Word and item position data
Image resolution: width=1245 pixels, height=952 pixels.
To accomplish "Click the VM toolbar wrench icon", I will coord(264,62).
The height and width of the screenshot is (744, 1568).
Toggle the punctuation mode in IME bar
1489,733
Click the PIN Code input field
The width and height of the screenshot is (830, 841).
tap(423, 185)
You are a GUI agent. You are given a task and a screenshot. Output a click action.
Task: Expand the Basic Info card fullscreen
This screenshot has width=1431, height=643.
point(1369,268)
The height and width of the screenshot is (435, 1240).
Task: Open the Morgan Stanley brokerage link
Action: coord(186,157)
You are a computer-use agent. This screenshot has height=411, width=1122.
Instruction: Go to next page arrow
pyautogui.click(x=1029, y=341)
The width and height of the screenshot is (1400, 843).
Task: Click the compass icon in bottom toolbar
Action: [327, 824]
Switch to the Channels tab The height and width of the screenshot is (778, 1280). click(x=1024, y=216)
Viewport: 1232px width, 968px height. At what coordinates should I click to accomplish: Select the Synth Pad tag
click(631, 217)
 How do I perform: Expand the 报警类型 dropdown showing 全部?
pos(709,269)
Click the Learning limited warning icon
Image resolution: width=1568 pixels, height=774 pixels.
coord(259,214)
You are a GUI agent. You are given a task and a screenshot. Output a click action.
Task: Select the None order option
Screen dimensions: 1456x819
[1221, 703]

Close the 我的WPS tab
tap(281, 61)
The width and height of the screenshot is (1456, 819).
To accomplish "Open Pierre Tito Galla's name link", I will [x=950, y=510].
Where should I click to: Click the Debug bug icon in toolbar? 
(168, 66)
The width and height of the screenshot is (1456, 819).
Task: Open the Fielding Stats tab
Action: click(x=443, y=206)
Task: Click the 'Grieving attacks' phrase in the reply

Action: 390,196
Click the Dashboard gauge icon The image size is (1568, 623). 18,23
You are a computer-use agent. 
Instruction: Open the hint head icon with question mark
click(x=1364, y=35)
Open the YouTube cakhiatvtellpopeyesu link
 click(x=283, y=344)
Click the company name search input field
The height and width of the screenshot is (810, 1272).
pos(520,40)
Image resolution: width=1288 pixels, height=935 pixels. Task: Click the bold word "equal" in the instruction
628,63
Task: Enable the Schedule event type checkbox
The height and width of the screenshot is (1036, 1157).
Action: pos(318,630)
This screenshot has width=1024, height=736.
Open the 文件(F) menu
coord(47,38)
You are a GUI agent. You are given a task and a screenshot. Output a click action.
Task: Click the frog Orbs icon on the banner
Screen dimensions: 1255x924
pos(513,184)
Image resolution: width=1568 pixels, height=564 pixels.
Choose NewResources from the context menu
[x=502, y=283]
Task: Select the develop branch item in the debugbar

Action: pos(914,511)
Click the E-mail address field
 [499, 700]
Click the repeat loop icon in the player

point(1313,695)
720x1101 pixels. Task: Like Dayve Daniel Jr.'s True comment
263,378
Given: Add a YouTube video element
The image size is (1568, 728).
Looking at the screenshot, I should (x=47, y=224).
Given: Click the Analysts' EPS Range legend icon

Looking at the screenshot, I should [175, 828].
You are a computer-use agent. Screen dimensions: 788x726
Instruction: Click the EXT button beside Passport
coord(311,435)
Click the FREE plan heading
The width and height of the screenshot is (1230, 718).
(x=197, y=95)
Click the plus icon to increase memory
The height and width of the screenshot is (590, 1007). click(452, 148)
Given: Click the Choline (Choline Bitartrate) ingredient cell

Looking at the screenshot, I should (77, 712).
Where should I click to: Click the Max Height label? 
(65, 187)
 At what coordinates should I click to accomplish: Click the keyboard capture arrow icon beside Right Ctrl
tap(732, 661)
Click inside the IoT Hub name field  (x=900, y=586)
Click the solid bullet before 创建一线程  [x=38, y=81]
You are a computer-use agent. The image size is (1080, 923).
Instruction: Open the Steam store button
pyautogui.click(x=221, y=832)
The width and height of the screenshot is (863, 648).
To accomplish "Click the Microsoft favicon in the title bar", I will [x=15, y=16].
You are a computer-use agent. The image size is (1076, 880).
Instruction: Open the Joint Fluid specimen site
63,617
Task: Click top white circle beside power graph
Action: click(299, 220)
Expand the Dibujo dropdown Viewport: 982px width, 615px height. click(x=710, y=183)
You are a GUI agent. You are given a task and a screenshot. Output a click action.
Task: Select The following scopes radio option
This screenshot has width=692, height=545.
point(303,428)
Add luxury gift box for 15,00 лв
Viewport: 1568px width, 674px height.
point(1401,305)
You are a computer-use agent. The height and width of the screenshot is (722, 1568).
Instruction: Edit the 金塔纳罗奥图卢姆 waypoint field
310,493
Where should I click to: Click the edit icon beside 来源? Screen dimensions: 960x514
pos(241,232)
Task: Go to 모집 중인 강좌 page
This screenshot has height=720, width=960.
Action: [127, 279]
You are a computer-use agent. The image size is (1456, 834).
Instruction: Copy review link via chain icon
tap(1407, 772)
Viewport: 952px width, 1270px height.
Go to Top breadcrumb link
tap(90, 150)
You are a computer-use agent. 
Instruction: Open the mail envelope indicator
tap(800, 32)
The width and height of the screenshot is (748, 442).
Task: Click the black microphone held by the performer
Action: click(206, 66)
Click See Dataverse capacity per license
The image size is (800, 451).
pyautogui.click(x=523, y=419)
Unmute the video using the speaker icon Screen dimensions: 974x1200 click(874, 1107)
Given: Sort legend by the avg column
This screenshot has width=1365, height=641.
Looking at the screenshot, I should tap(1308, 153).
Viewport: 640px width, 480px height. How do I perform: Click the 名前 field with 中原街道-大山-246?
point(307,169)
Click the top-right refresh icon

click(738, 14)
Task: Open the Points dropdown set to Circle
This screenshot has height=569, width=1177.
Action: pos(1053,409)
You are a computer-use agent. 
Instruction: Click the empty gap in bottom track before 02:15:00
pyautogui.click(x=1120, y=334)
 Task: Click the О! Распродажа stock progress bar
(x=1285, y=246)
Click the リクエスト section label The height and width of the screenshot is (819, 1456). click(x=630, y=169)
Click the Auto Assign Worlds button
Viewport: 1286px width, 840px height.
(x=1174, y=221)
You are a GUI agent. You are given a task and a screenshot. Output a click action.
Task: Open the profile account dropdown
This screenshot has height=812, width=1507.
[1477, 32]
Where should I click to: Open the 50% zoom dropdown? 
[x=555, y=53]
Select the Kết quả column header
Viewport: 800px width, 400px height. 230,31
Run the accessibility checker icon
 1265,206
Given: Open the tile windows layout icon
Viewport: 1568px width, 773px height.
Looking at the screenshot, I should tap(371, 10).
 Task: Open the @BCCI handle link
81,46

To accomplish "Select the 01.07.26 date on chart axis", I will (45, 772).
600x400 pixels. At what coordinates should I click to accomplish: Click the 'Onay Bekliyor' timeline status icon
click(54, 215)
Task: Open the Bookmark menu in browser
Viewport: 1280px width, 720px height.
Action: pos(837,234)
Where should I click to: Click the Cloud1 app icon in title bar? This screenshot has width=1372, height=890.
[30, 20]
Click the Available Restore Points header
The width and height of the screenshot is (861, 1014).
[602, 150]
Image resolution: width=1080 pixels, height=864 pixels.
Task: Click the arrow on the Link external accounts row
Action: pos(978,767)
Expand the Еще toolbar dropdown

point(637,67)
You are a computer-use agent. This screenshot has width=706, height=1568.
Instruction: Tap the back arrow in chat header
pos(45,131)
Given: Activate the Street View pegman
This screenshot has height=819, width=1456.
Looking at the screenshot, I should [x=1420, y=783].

**What this task involves:**
Could you update the lines above by putting "desktop agent" wherever "computer-use agent" occurs and leaving everything else unchanged?

**Written solution:**
Image resolution: width=1245 pixels, height=952 pixels.
To accomplish "Click the VM toolbar wrench icon", I will coord(264,62).
The height and width of the screenshot is (744, 1568).
Toggle the punctuation mode in IME bar
1489,733
Click the PIN Code input field
The width and height of the screenshot is (830, 841).
tap(423, 185)
You are a GUI agent. You are given a task and a screenshot. Output a click action.
Task: Expand the Basic Info card fullscreen
This screenshot has width=1431, height=643.
point(1369,268)
The height and width of the screenshot is (435, 1240).
Task: Open the Morgan Stanley brokerage link
Action: coord(186,157)
You are a desktop agent. This screenshot has height=411, width=1122.
Instruction: Go to next page arrow
pyautogui.click(x=1029, y=341)
The width and height of the screenshot is (1400, 843).
Task: Click the compass icon in bottom toolbar
Action: [327, 824]
Switch to the Channels tab The height and width of the screenshot is (778, 1280). click(x=1024, y=216)
Viewport: 1232px width, 968px height. At what coordinates should I click to accomplish: Select the Synth Pad tag
click(631, 217)
 How do I perform: Expand the 报警类型 dropdown showing 全部?
pos(709,269)
Click the Learning limited warning icon
Image resolution: width=1568 pixels, height=774 pixels.
coord(259,214)
You are a GUI agent. You are given a task and a screenshot. Output a click action.
Task: Select the None order option
Screen dimensions: 1456x819
[1221, 703]

Close the 我的WPS tab
tap(281, 61)
The width and height of the screenshot is (1456, 819).
To accomplish "Open Pierre Tito Galla's name link", I will [x=950, y=510].
Where should I click to: Click the Debug bug icon in toolbar? 
(168, 66)
The width and height of the screenshot is (1456, 819).
Task: Open the Fielding Stats tab
Action: click(x=443, y=206)
Task: Click the 'Grieving attacks' phrase in the reply

Action: 390,196
Click the Dashboard gauge icon The image size is (1568, 623). 18,23
You are a desktop agent. 
Instruction: Open the hint head icon with question mark
click(x=1364, y=35)
Open the YouTube cakhiatvtellpopeyesu link
 click(x=283, y=344)
Click the company name search input field
The height and width of the screenshot is (810, 1272).
pos(520,40)
Image resolution: width=1288 pixels, height=935 pixels. Task: Click the bold word "equal" in the instruction
628,63
Task: Enable the Schedule event type checkbox
The height and width of the screenshot is (1036, 1157).
Action: pos(318,630)
This screenshot has width=1024, height=736.
Open the 文件(F) menu
coord(47,38)
You are a GUI agent. You are given a task and a screenshot. Output a click action.
Task: Click the frog Orbs icon on the banner
Screen dimensions: 1255x924
pos(513,184)
Image resolution: width=1568 pixels, height=564 pixels.
Choose NewResources from the context menu
[x=502, y=283]
Task: Select the develop branch item in the debugbar

Action: pos(914,511)
Click the E-mail address field
 [499, 700]
Click the repeat loop icon in the player

point(1313,695)
720x1101 pixels. Task: Like Dayve Daniel Jr.'s True comment
263,378
Given: Add a YouTube video element
The image size is (1568, 728).
Looking at the screenshot, I should (x=47, y=224).
Given: Click the Analysts' EPS Range legend icon

Looking at the screenshot, I should [175, 828].
You are a desktop agent. Screen dimensions: 788x726
Instruction: Click the EXT button beside Passport
coord(311,435)
Click the FREE plan heading
The width and height of the screenshot is (1230, 718).
(x=197, y=95)
Click the plus icon to increase memory
The height and width of the screenshot is (590, 1007). click(452, 148)
Given: Click the Choline (Choline Bitartrate) ingredient cell

Looking at the screenshot, I should (77, 712).
Where should I click to: Click the Max Height label? 
(65, 187)
 At what coordinates should I click to accomplish: Click the keyboard capture arrow icon beside Right Ctrl
tap(732, 661)
Click inside the IoT Hub name field  (x=900, y=586)
Click the solid bullet before 创建一线程  [x=38, y=81]
You are a desktop agent. The image size is (1080, 923).
Instruction: Open the Steam store button
pyautogui.click(x=221, y=832)
The width and height of the screenshot is (863, 648).
To accomplish "Click the Microsoft favicon in the title bar", I will [x=15, y=16].
You are a desktop agent. The image size is (1076, 880).
Instruction: Open the Joint Fluid specimen site
63,617
Task: Click top white circle beside power graph
Action: click(299, 220)
Expand the Dibujo dropdown Viewport: 982px width, 615px height. click(x=710, y=183)
You are a GUI agent. You are given a task and a screenshot. Output a click action.
Task: Select The following scopes radio option
This screenshot has width=692, height=545.
point(303,428)
Add luxury gift box for 15,00 лв
Viewport: 1568px width, 674px height.
point(1401,305)
You are a desktop agent. The height and width of the screenshot is (722, 1568).
Instruction: Edit the 金塔纳罗奥图卢姆 waypoint field
310,493
Where should I click to: Click the edit icon beside 来源? Screen dimensions: 960x514
pos(241,232)
Task: Go to 모집 중인 강좌 page
This screenshot has height=720, width=960.
Action: [127, 279]
You are a desktop agent. The image size is (1456, 834).
Instruction: Copy review link via chain icon
tap(1407, 772)
Viewport: 952px width, 1270px height.
Go to Top breadcrumb link
tap(90, 150)
You are a desktop agent. 
Instruction: Open the mail envelope indicator
tap(800, 32)
The width and height of the screenshot is (748, 442).
Task: Click the black microphone held by the performer
Action: click(206, 66)
Click See Dataverse capacity per license
The image size is (800, 451).
pyautogui.click(x=523, y=419)
Unmute the video using the speaker icon Screen dimensions: 974x1200 click(874, 1107)
Given: Sort legend by the avg column
This screenshot has width=1365, height=641.
Looking at the screenshot, I should tap(1308, 153).
Viewport: 640px width, 480px height. How do I perform: Click the 名前 field with 中原街道-大山-246?
point(307,169)
Click the top-right refresh icon

click(738, 14)
Task: Open the Points dropdown set to Circle
This screenshot has height=569, width=1177.
Action: pos(1053,409)
You are a desktop agent. 
Instruction: Click the empty gap in bottom track before 02:15:00
pyautogui.click(x=1120, y=334)
 Task: Click the О! Распродажа stock progress bar
(x=1285, y=246)
Click the リクエスト section label The height and width of the screenshot is (819, 1456). click(x=630, y=169)
Click the Auto Assign Worlds button
Viewport: 1286px width, 840px height.
(x=1174, y=221)
You are a GUI agent. You are given a task and a screenshot. Output a click action.
Task: Open the profile account dropdown
This screenshot has height=812, width=1507.
[1477, 32]
Where should I click to: Open the 50% zoom dropdown? 
[x=555, y=53]
Select the Kết quả column header
Viewport: 800px width, 400px height. 230,31
Run the accessibility checker icon
 1265,206
Given: Open the tile windows layout icon
Viewport: 1568px width, 773px height.
Looking at the screenshot, I should tap(371, 10).
 Task: Open the @BCCI handle link
81,46

To accomplish "Select the 01.07.26 date on chart axis", I will (45, 772).
600x400 pixels. At what coordinates should I click to accomplish: Click the 'Onay Bekliyor' timeline status icon
click(54, 215)
Task: Open the Bookmark menu in browser
Viewport: 1280px width, 720px height.
Action: pos(837,234)
Where should I click to: Click the Cloud1 app icon in title bar? This screenshot has width=1372, height=890.
[30, 20]
Click the Available Restore Points header
The width and height of the screenshot is (861, 1014).
[602, 150]
Image resolution: width=1080 pixels, height=864 pixels.
Task: Click the arrow on the Link external accounts row
Action: pos(978,767)
Expand the Еще toolbar dropdown

point(637,67)
You are a desktop agent. This screenshot has width=706, height=1568.
Instruction: Tap the back arrow in chat header
pos(45,131)
Given: Activate the Street View pegman
This screenshot has height=819, width=1456.
Looking at the screenshot, I should [x=1420, y=783].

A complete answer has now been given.